Thus, the official acts of a municipality include those of governmental officials "whose acts or edicts may fairly be said to represent official policy." Monell, supra, 436 U.S. at 694, 98 S.Ct. at 2037. When the execution of such a policy or custom results in the deprivation of citizens' rights and privileges, the municipality may be subject to liability under Sec. 1983. Municipal liability under Sec. 1983 "attaches only where the decisionmaker possesses final authority to establish municipal policy with respect to the action ordered." Pembaur, supra, 475 U.S. at 481, 106 S.Ct. at 1299. Authority to make municipal policy may be granted directly by a legislative enactment or may be delegated by an official who possesses such authority, "and of course, whether an official had final policymaking authority is a question of state law." Id. at 483, 106 S.Ct. at 1300. The Supreme Court in Pembaur concluded:
[w]e hold that municipal liability under Sec. 1983 attaches where--and only where--a deliberate choice to follow a course of action is made from among various alternatives by the official or officials responsible for establishing final policy with respect to the subject matter in question. See [Oklahoma City v.] Tuttle, [471 U.S. 808, at 823, 105 S.Ct. 2427, 2436, 85 L.Ed.2d 791 (1985) ] (" 'policy' generally implies a course of action chosen from among various alternatives").
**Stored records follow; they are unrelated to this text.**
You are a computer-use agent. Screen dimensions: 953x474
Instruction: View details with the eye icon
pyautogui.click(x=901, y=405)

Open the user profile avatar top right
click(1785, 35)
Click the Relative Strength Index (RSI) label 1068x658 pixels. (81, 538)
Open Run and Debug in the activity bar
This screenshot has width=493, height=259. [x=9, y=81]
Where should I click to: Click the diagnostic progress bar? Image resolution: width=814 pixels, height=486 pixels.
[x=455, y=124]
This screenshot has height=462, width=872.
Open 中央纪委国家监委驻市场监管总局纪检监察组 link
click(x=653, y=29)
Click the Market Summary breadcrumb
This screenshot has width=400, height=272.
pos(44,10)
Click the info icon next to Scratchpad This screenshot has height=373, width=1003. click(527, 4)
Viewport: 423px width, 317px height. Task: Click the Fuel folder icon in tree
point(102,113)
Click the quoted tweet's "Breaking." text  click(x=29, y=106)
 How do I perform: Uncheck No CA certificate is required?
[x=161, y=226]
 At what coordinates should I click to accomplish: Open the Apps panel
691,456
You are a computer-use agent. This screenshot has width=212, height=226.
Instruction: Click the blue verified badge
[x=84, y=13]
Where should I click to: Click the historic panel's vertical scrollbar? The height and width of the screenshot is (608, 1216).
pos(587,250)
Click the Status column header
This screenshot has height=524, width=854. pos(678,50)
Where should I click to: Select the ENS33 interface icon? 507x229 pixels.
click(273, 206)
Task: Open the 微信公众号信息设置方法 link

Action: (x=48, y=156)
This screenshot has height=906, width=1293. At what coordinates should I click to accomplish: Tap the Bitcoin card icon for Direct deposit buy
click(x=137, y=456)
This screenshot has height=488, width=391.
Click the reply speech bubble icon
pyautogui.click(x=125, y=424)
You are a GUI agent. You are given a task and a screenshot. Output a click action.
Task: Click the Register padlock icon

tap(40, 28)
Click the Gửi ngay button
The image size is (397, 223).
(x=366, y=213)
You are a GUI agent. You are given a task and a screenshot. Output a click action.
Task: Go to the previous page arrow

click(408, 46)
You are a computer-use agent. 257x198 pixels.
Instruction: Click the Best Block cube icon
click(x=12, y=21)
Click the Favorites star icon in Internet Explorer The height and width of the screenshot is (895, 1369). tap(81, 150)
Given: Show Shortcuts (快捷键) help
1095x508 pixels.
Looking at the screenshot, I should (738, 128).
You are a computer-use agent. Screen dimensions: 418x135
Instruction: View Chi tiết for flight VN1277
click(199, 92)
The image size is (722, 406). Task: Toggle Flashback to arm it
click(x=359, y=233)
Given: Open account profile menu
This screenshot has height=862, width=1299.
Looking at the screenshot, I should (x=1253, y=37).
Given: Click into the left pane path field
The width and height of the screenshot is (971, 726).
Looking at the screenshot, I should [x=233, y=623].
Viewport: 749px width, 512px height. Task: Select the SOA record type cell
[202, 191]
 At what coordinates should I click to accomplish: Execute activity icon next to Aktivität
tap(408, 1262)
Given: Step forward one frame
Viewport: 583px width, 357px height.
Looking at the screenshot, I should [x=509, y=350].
Id., 475 U.S. at 483-484, 106 S.Ct. at 1300-1301. With these standards in mind we must look to the submitted facts and determine whether, as a matter of law, a LaPorte Superior Court judge is a final policymaking authority for the City of Michigan City or LaPorte County.
The parties agree that Judge Keppen, as a LaPorte Superior Court judge, issued a bond schedule to the law enforcement officers within LaPorte County requiring bond for those arrested for reckless driving. 3 This requires that those arrested be held until the bond is paid. It is also undisputed that this directive conflicts with Ind.Code Sec...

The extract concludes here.